The plurality cites a third case in footnote 20 of its opinion, Kleve v. Hill, 185 F.3d 1009, 1014 (9th Cir. 1999), but that case provides no support for the rule that the plurality adopts. In Kleve, the court concluded that the jury actually had found each of the elements satisfied for conspiracy to commit murder in the first degree, despite having returned a verdict of guilty only on conspiracy to commit murder in the second degree and therefore a California case deeming the latter crime not to exist did not provide a basis on which to afford relief to the petitioner. Id., 1011-14.

 A death resulting from reckless indifference is punishable only as manslaughter, not murder, under Connecticut law. See General Statutes §§ 53a-55, 53a-55a and 53a-56.

 Of course, double jeopardy would bar retrial on any offense on which the jury acquitted the defendant. State v. Hedge, 297 Conn. 621, 665, 1 A.3d 1051 (2010).

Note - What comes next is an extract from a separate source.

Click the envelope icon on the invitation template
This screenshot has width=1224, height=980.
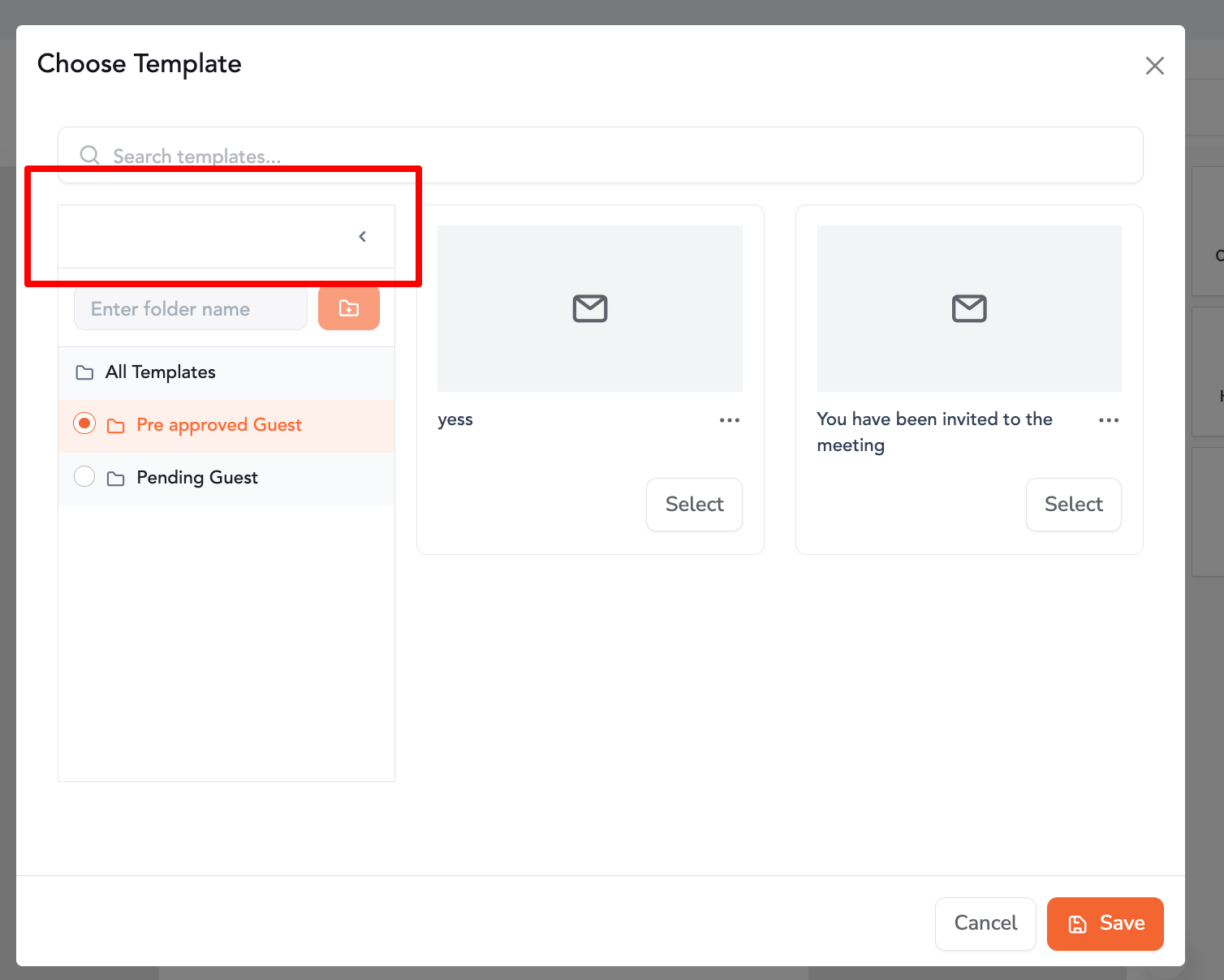[x=969, y=308]
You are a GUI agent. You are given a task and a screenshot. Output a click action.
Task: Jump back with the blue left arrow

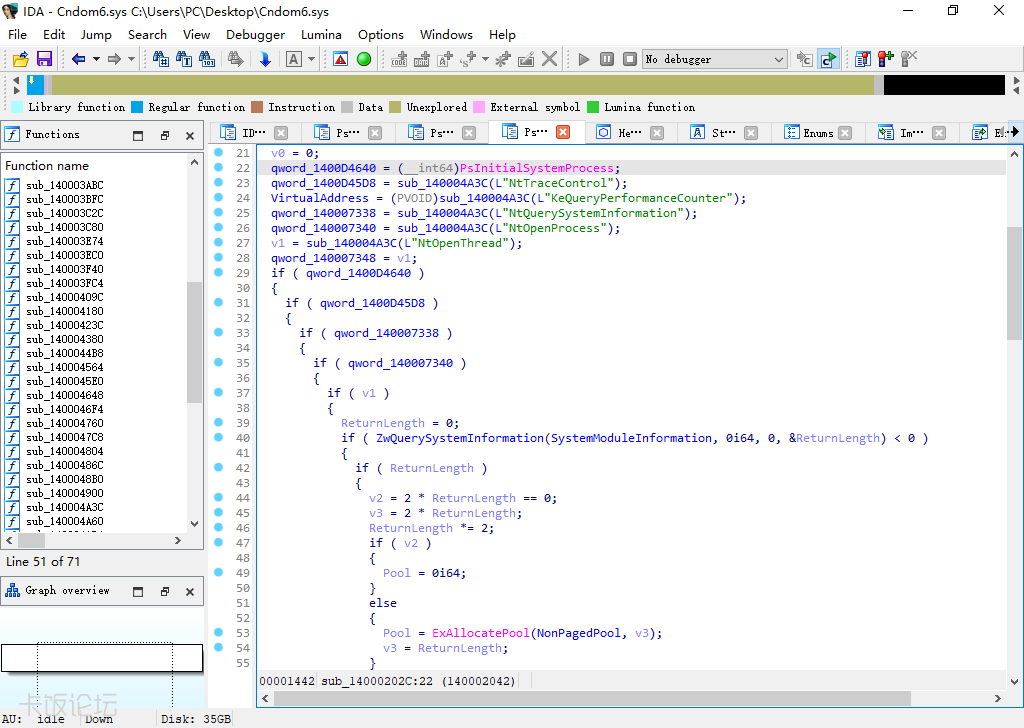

 Indeed, I would point out that the egregious result that the plurality so assiduously seeks to avoid, if in fact such a result could occur under Connecticut law, would ensue for any comparable case in which the defendant had not yet exhausted his appeals by the time this court issued its clarifying decision. See State v. Hampton, 293 Conn. 435, 462 n.16, 978 A.2d 1089 (2009) (“[a]lthough Salomon was not decided until July 1, 2008, nearly two years after the trial in the present case, it is still applicable to our consideration of the defendant’s appeal because of the general rule that judgments that are not by their terms limited to prospective application are presumed to apply retroactively ... to cases that are pending” [internal quotation marks omitted]); State v. DeJesus, 288 Conn. 418, 429 n.9, 953 A.2d 45 (2008) (applying Salamon under similar circumstance); State v. Thompson, 118 Conn. App. 140, 154, 983 A.2d 20 (2009) (same), cert. denied, 294 Conn. 932, 986 A.2d 1057 (2010).